WORK REQUEST:
Could you please write out the data shown below, exactly and in full?
START SOURCE DATA
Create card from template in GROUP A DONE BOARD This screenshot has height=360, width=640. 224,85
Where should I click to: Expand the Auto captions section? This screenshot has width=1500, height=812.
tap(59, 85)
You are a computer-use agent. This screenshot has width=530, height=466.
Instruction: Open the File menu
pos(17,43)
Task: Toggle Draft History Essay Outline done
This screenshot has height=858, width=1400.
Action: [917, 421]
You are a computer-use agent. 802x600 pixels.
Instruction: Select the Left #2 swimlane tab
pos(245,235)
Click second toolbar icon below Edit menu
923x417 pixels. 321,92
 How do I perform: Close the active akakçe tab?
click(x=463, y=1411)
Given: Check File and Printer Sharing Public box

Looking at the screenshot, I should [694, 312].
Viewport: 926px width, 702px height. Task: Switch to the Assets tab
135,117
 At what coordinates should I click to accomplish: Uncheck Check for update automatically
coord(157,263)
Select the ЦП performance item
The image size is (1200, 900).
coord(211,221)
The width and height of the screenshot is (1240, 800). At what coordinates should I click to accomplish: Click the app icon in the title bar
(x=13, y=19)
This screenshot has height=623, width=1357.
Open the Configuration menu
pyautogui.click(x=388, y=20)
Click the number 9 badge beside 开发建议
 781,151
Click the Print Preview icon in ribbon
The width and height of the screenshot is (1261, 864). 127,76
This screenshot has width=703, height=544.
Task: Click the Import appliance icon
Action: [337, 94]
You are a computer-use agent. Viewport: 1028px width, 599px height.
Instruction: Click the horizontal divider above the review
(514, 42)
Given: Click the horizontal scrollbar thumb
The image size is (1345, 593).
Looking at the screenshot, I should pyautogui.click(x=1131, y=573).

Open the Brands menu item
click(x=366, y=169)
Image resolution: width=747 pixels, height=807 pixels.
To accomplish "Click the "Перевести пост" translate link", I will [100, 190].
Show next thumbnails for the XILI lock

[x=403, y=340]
END SOURCE DATA
YOUR SOLUTION:
Create card from template in GROUP A DONE BOARD This screenshot has height=360, width=640. 224,85
Where should I click to: Expand the Auto captions section? This screenshot has width=1500, height=812.
tap(59, 85)
You are a computer-use agent. This screenshot has width=530, height=466.
Instruction: Open the File menu
pos(17,43)
Task: Toggle Draft History Essay Outline done
This screenshot has height=858, width=1400.
Action: [917, 421]
You are a computer-use agent. 802x600 pixels.
Instruction: Select the Left #2 swimlane tab
pos(245,235)
Click second toolbar icon below Edit menu
923x417 pixels. 321,92
 How do I perform: Close the active akakçe tab?
click(x=463, y=1411)
Given: Check File and Printer Sharing Public box

Looking at the screenshot, I should [694, 312].
Viewport: 926px width, 702px height. Task: Switch to the Assets tab
135,117
 At what coordinates should I click to accomplish: Uncheck Check for update automatically
coord(157,263)
Select the ЦП performance item
The image size is (1200, 900).
coord(211,221)
The width and height of the screenshot is (1240, 800). At what coordinates should I click to accomplish: Click the app icon in the title bar
(x=13, y=19)
This screenshot has height=623, width=1357.
Open the Configuration menu
pyautogui.click(x=388, y=20)
Click the number 9 badge beside 开发建议
 781,151
Click the Print Preview icon in ribbon
The width and height of the screenshot is (1261, 864). 127,76
This screenshot has width=703, height=544.
Task: Click the Import appliance icon
Action: [337, 94]
You are a computer-use agent. Viewport: 1028px width, 599px height.
Instruction: Click the horizontal divider above the review
(514, 42)
Given: Click the horizontal scrollbar thumb
The image size is (1345, 593).
Looking at the screenshot, I should pyautogui.click(x=1131, y=573).

Open the Brands menu item
click(x=366, y=169)
Image resolution: width=747 pixels, height=807 pixels.
To accomplish "Click the "Перевести пост" translate link", I will [100, 190].
Show next thumbnails for the XILI lock

[x=403, y=340]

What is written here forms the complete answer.